En août 1988, la junte militaire a réprimé un mouvement de révolte estudiantine, faisant des milliers de morts et de blessés parmi les manifestants.
A l’occasion des élections de 1990, la Ligue Nationale pour la Démocratie (LND, conduite par le Prix Nobel de la Paix, Aung San Suu Kyi), avait obtenu 80% des bulletins. La junte s’était refusée à lui céder le pouvoir et avait fait arrêter Aung San Suu Kyi (toujours assignée à résidence) et d’autres leaders du parti.
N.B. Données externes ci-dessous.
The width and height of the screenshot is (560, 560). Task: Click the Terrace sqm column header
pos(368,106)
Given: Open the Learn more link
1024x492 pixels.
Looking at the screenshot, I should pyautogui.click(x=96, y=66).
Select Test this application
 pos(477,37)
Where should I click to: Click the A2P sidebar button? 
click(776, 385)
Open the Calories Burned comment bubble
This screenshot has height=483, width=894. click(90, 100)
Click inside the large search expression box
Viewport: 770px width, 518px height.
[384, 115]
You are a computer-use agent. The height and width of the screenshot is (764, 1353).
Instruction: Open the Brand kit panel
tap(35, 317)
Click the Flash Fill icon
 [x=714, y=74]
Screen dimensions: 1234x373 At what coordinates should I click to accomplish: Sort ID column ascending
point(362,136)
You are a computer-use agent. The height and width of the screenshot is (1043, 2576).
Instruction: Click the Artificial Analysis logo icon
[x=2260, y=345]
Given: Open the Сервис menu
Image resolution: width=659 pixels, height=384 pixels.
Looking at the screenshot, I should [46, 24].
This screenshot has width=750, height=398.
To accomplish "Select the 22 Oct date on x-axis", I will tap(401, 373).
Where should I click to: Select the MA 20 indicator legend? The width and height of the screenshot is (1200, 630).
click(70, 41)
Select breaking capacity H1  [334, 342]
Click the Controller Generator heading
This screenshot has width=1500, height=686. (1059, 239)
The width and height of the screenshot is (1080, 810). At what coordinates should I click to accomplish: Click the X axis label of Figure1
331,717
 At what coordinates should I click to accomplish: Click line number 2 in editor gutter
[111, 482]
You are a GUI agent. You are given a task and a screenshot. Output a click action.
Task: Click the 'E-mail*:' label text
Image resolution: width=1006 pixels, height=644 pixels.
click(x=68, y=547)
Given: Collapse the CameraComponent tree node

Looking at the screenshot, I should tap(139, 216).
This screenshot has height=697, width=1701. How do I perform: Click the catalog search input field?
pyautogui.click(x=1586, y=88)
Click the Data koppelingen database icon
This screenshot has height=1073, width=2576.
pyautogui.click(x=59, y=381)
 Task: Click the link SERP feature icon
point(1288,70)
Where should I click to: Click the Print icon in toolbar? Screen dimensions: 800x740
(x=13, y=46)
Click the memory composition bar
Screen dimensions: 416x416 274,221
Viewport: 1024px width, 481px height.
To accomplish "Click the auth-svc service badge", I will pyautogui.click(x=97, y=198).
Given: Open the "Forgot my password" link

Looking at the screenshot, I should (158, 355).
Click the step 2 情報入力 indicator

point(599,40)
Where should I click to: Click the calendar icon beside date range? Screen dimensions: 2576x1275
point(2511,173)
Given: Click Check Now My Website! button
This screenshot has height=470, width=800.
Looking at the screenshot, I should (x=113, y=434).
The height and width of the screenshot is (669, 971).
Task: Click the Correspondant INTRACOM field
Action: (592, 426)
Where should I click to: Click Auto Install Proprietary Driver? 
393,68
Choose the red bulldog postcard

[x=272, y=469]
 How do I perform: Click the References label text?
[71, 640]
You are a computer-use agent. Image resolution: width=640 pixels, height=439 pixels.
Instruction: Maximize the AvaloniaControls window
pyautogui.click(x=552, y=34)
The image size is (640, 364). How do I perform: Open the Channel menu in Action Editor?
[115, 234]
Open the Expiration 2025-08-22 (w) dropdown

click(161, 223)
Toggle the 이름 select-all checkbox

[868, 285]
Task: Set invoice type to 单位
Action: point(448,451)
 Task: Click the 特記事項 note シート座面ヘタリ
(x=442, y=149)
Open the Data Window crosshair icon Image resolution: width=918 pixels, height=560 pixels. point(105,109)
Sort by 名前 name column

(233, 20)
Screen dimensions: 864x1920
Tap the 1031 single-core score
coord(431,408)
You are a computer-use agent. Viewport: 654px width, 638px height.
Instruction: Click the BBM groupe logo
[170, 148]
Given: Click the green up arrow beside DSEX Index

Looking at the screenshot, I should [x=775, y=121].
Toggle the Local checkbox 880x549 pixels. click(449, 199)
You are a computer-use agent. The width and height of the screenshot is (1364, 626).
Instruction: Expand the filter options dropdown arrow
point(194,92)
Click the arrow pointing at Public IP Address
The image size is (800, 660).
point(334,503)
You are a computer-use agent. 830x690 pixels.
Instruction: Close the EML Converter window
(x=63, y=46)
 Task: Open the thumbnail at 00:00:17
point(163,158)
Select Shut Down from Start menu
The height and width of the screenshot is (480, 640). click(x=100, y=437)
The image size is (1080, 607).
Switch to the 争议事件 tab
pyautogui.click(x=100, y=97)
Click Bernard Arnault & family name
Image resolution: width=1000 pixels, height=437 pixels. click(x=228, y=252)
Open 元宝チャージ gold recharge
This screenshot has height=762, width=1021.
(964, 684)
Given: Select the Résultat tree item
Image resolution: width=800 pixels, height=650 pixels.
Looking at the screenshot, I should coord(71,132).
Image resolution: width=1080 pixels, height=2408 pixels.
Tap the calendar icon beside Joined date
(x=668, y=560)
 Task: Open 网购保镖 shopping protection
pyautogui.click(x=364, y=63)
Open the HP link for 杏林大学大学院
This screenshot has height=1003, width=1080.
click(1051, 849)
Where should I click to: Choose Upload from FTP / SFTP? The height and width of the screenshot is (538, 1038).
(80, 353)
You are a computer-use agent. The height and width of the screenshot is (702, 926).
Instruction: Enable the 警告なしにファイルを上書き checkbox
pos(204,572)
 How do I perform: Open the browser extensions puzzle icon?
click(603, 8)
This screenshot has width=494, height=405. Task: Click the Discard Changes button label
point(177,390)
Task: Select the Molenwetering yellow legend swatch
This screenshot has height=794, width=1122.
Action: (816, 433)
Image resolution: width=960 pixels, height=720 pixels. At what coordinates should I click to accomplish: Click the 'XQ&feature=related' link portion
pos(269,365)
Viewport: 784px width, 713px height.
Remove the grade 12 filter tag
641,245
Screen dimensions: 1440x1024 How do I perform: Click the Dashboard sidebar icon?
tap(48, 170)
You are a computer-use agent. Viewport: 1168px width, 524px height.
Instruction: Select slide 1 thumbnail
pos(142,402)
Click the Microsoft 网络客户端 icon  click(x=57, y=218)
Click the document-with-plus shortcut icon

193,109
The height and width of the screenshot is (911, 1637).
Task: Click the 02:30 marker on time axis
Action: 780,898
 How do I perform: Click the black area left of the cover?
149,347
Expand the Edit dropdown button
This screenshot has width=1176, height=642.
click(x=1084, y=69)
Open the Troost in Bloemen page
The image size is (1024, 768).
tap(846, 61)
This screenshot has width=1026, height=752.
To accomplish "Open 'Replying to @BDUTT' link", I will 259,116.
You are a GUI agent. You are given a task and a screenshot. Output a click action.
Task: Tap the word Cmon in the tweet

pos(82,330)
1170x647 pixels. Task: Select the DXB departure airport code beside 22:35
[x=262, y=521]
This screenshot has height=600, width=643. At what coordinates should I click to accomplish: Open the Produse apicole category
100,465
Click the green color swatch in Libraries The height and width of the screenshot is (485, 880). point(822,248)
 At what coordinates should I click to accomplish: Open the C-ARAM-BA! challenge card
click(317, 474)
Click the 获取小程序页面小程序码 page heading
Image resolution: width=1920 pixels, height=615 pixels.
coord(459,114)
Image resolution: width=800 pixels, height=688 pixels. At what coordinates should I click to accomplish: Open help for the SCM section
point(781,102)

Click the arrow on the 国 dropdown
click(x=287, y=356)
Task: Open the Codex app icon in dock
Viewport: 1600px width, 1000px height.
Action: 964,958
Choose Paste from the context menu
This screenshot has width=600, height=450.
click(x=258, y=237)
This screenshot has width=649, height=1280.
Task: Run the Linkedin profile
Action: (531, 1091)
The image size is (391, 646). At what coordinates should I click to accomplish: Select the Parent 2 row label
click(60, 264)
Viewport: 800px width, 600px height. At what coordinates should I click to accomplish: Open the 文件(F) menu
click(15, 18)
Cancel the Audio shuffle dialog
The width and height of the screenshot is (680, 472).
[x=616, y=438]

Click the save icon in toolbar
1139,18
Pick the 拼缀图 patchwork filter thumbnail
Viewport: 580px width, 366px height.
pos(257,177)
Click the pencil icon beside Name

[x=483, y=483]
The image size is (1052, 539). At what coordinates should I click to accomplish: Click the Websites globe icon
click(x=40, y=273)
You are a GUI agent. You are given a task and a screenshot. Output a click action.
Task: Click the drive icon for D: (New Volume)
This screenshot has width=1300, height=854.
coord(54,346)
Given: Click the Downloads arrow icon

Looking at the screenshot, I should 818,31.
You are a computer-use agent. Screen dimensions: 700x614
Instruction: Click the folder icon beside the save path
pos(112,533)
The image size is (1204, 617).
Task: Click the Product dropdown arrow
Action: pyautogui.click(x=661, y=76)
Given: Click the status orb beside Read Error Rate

Et en 2007, des manifestations de protestation de moines bouddhistes s’étaient terminées dans un bain de sang ordnné par la junte.
En mai 2008, une nouvelle Constitution était approuvée sur référendum. Mais la LND conteste la légitimité de la loi, parce qu’elle exclu la participation de la figure de proue du mouvement aux futures élections.
A la fin du mois de septembre 2010, le pouvoir annonçait qu’Aung San Suu Kyi, qui a passé 15 des dernières 21 années en détention à résidence, sera libérée dans la semaine qui suivra les élections, soit d’ici au 17 novembre prochain.
Il y a quelques jours, le gouvernement annonçait l’adoption d’un nouveau nom pour le pays (République de l’Union du Myanmar) de même que d’un nouveau drapeau et d’un nouvel hymne national.
La Suisse soutient les organisation internationales et helvétiques d’entraide engagées en faveur des réfugiés birmans exilés en Thaïlande et des minorités ethniques victimes de déportations internes, indique le Département fédéral des affaires étrangères (DFAE).
Berne, comme l’Union européenne, a adopté des sanctions à l’égard des membres du régime et des sociétés qui lui sont proches (gel de biens, interdiction d’entrer sur le territoire, …).
De plus, souligne le DFAE, la Suisse exprime ses préoccupations sur la situation des droits humains au Myanmar dans le cadre de l’Assemblée générale de l’ONU, du Conseil des droit humains et au travers d’actions bilatérales.